The US Federal Trade Commission (FTC) has taken legal action to prevent Tapestry's proposed $8.5bn acquisition of luxury fashion company Capri, citing competition concerns.
The merger would bring together Tapestry's Coach and Kate Spade and Capri's Michael Kors brand, which the FTC argues would significantly reduce competition.
The FTC's administrative complaint and subsequent federal court lawsuit aim to maintain the competitive landscape that currently benefits consumers through pricing, discounts, promotions, and innovation.
From this deal, Tapestry would also dominate the accessible luxury handbag market, surpassing every other competitor, the FTC said.
In addition, the merger would not only affect consumer choice but also potentially impact employee wages and benefits, with the combined entity set to employ around 33,000 people globally.
FTC Bureau of Competition director Henry Liu said: “With the goal to become a serial acquirer, Tapestry seeks to acquire Capri to further entrench its stronghold in the fashion industry.
“This deal threatens to deprive consumers of the competition for affordable handbags, while hourly workers stand to lose the benefits of higher wages and more favourable workplace conditions.”
Tapestry entered a definitive agreement to acquire Capri Holdings last August and anticipated $200m in savings from synergies within three years of the deal closing.
In defence of the proposed merger, Tapestry contends that the deal is pro-competitive and pro-consumer, arguing that the FTC has misjudged the market dynamics and consumer shopping behaviour.
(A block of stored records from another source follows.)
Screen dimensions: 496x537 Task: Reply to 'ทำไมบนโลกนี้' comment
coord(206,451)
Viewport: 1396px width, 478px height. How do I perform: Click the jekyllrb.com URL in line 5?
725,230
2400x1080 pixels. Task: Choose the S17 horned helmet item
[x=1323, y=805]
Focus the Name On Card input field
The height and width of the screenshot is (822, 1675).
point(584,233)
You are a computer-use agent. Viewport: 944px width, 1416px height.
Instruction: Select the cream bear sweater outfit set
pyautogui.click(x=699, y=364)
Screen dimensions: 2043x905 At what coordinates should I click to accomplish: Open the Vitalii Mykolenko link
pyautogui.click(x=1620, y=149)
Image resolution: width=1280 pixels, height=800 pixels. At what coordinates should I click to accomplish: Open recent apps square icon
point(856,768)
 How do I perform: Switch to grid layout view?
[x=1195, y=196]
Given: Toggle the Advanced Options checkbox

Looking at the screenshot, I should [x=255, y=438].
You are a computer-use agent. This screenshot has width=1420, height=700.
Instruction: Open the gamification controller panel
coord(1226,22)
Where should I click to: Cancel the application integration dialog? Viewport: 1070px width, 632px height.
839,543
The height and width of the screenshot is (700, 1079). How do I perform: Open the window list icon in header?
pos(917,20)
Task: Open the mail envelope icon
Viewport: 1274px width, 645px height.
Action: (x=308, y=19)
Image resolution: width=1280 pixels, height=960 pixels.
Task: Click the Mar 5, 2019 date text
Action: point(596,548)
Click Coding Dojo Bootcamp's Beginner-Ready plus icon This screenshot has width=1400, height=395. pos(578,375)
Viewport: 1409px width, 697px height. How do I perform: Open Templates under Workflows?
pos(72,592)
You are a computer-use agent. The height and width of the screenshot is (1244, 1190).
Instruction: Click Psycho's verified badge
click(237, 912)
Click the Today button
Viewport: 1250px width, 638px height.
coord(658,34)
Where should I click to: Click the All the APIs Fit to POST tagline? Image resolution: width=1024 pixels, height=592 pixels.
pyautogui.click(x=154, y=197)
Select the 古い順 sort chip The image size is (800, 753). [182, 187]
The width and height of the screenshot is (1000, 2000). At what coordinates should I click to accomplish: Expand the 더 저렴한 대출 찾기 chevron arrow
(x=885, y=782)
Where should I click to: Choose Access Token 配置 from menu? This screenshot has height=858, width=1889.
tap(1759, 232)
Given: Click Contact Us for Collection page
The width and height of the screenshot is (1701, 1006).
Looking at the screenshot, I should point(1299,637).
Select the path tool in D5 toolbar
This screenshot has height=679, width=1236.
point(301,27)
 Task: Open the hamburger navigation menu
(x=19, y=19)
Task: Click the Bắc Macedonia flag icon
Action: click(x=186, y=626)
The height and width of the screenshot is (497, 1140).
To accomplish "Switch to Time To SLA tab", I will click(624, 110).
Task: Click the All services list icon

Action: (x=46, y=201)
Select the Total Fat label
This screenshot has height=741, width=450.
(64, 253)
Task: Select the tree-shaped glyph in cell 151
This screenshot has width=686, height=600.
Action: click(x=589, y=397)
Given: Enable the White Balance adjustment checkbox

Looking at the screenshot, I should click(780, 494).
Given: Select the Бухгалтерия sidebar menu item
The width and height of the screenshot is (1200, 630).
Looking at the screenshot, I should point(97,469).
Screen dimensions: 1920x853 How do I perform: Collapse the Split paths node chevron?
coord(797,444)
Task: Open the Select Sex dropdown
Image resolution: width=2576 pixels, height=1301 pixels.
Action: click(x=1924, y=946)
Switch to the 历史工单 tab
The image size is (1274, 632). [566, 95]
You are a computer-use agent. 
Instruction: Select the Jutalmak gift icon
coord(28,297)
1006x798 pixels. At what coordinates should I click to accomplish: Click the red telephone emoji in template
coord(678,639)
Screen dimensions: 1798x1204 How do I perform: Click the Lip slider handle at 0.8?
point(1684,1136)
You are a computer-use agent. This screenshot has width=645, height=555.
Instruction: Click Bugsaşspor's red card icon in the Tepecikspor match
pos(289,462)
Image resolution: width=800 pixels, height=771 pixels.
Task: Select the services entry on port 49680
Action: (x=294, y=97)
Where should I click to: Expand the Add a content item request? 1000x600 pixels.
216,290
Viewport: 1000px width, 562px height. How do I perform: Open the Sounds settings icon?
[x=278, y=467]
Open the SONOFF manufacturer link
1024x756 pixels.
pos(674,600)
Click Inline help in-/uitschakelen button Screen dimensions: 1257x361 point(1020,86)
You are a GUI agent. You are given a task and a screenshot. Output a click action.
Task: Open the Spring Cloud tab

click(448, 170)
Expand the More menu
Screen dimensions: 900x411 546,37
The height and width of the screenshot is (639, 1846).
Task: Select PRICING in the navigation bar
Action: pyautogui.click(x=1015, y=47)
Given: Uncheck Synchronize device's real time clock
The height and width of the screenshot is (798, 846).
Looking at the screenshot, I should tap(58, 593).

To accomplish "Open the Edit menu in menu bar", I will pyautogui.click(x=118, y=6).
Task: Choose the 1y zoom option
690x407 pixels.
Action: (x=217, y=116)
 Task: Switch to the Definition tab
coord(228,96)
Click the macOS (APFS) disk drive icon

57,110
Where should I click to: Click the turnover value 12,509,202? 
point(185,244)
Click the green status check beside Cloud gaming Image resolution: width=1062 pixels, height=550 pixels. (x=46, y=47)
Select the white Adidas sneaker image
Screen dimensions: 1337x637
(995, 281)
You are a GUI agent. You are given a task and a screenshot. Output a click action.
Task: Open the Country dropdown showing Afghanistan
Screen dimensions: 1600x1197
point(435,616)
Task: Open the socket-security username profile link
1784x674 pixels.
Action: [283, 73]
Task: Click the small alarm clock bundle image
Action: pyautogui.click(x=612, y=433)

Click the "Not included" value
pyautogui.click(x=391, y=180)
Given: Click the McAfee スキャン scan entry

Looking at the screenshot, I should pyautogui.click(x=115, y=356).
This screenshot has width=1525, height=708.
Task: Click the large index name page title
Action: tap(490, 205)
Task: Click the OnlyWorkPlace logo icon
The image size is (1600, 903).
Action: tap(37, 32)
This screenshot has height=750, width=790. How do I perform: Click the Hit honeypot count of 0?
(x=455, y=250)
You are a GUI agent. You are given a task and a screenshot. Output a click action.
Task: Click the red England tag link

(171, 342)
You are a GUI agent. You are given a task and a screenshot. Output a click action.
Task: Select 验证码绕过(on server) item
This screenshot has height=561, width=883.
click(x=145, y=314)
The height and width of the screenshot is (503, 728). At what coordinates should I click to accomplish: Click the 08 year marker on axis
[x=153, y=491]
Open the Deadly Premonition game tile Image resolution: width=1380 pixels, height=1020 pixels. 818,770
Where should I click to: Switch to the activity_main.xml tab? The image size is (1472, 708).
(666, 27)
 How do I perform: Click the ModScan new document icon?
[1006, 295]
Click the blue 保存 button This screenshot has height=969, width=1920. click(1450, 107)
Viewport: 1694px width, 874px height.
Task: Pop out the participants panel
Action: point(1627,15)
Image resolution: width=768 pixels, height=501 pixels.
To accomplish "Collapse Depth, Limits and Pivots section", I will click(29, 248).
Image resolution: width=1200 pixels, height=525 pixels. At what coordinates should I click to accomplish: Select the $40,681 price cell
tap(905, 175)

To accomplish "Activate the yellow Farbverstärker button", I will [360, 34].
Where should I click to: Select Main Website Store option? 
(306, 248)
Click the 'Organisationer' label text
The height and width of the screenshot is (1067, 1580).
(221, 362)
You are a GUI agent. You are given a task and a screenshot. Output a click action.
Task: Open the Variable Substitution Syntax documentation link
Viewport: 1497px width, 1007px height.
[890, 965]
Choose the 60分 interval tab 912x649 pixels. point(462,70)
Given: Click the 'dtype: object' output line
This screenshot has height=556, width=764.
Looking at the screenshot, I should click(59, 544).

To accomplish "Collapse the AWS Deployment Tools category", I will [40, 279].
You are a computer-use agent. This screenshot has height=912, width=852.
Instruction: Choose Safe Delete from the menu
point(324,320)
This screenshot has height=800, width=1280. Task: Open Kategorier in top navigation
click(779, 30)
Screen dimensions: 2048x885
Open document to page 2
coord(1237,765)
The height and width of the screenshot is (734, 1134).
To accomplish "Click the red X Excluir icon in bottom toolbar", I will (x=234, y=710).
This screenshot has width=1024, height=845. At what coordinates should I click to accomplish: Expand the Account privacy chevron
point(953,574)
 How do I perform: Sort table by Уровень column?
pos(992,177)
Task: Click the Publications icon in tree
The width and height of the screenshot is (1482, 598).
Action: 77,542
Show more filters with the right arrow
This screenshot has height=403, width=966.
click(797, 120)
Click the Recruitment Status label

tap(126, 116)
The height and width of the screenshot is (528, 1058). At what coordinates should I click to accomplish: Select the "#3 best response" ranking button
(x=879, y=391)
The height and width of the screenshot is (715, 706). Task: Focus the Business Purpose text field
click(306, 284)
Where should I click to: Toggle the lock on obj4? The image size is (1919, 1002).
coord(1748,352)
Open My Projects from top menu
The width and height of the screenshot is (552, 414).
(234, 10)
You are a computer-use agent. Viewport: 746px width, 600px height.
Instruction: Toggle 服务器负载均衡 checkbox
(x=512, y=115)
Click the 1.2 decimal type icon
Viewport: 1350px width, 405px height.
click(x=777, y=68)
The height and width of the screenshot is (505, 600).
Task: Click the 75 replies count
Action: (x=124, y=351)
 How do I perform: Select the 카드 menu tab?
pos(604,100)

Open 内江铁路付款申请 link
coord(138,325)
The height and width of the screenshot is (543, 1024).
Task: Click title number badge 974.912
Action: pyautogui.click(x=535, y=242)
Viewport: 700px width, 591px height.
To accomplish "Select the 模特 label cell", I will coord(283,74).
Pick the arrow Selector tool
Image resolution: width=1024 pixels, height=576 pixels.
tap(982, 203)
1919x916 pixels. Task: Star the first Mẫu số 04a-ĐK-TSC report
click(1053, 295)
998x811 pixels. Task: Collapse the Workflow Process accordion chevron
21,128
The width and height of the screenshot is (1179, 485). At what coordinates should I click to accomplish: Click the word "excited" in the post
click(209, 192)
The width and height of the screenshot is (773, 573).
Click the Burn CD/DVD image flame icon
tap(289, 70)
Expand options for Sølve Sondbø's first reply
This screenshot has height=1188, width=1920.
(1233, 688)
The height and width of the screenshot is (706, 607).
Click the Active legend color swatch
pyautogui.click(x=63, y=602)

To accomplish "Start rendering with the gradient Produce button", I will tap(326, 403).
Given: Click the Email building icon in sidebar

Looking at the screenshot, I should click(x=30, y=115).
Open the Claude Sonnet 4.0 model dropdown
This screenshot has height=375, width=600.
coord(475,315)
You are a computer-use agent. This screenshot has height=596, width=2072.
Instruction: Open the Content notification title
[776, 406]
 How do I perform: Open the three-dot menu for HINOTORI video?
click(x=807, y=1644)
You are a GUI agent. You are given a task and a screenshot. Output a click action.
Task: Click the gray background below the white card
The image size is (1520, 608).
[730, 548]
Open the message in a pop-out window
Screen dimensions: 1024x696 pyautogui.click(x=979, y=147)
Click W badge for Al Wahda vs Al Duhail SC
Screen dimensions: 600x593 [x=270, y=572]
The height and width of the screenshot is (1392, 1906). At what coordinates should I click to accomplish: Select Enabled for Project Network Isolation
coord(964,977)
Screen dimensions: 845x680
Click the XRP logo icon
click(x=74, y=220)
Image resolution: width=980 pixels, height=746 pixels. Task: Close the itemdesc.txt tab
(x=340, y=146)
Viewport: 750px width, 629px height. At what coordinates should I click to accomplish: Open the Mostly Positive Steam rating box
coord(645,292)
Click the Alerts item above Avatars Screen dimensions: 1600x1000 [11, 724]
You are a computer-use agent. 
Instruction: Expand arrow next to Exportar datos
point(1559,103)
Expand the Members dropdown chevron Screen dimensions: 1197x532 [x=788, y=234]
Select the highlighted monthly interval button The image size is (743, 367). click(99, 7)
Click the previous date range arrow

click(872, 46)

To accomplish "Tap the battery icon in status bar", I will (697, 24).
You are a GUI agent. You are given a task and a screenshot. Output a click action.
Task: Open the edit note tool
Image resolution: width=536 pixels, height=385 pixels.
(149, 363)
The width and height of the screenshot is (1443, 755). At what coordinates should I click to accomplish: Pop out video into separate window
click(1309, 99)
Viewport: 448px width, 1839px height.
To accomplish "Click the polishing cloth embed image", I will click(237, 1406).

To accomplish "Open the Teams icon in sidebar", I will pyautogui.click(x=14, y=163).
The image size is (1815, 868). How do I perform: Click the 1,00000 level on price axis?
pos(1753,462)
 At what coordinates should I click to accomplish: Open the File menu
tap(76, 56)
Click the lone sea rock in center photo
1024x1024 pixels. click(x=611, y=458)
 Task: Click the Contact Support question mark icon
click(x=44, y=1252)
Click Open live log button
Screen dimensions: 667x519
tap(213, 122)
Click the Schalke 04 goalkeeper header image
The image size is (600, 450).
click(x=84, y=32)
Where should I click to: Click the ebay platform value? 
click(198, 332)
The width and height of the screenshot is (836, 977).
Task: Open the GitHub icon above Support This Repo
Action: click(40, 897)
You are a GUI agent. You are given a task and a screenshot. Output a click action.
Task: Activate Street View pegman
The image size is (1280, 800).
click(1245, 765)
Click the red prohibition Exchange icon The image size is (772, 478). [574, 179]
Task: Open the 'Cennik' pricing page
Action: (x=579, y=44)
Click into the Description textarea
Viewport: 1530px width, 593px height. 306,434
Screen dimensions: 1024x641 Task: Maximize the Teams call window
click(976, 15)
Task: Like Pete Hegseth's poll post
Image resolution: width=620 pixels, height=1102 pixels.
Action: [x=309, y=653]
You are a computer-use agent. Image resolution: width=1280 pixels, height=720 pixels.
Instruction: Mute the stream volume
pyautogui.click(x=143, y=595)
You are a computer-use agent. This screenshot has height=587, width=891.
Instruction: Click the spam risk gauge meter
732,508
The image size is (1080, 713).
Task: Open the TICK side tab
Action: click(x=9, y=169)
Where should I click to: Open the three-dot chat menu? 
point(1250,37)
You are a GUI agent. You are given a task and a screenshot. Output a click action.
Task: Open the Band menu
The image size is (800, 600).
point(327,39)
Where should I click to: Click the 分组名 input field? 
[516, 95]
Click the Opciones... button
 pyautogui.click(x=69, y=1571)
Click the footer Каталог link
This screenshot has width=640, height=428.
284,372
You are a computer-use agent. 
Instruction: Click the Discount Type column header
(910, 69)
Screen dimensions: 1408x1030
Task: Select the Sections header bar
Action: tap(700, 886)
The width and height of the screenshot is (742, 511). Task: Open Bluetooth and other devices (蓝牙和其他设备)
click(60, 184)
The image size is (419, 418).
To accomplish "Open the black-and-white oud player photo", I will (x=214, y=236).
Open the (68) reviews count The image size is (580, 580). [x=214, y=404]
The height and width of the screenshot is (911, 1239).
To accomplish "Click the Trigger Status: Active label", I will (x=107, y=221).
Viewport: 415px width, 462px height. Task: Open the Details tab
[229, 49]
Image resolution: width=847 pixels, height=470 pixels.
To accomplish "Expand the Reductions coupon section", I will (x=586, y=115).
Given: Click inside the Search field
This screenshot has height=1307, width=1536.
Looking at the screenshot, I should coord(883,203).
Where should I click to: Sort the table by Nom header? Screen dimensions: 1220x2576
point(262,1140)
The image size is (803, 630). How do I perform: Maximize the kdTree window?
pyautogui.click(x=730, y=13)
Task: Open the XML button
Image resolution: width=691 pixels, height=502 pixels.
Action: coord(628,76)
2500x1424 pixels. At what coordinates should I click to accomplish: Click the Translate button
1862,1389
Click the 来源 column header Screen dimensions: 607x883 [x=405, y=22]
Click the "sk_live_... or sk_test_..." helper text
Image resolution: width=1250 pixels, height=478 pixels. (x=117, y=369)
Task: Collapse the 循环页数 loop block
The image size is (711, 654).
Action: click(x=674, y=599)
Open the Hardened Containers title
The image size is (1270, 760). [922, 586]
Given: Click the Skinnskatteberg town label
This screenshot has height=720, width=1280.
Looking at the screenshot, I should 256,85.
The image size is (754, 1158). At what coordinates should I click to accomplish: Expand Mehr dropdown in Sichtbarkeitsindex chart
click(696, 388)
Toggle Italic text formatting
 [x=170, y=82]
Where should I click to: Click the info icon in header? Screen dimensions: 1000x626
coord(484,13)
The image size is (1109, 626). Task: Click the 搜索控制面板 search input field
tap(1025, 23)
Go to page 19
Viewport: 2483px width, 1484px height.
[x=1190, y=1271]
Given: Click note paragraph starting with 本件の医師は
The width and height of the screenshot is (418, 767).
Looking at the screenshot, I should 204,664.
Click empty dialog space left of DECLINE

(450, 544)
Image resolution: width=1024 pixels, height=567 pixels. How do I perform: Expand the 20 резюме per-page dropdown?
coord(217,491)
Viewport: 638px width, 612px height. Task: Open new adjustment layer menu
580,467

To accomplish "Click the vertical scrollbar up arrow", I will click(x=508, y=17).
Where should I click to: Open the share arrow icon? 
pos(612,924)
It emphasised that the acquisition would consolidate six brands, expanding its reach to a broader set of luxury consumers and geographies, thereby fostering sustainable growth for Capri's brands.
Tapestry, in response to the FTC’s lawsuit, said: “The bottom line is that Tapestry and Capri face competitive pressures from both lower- and higher-priced products. In bringing this case, the FTC has chosen to ignore the reality of today’s dynamic and expanding $200bn global luxury industry.
“We have full confidence in the merits and pro-competitive nature of this transaction. It will bring significant benefits to the combined company’s customers, employees, partners, and shareholders in the US and around the world. We have strong legal arguments in defence of this transaction and look forward to presenting them in court and working expeditiously to close the transaction in calendar year 2024.”
The FTC remains the last regulatory body to approve the merger.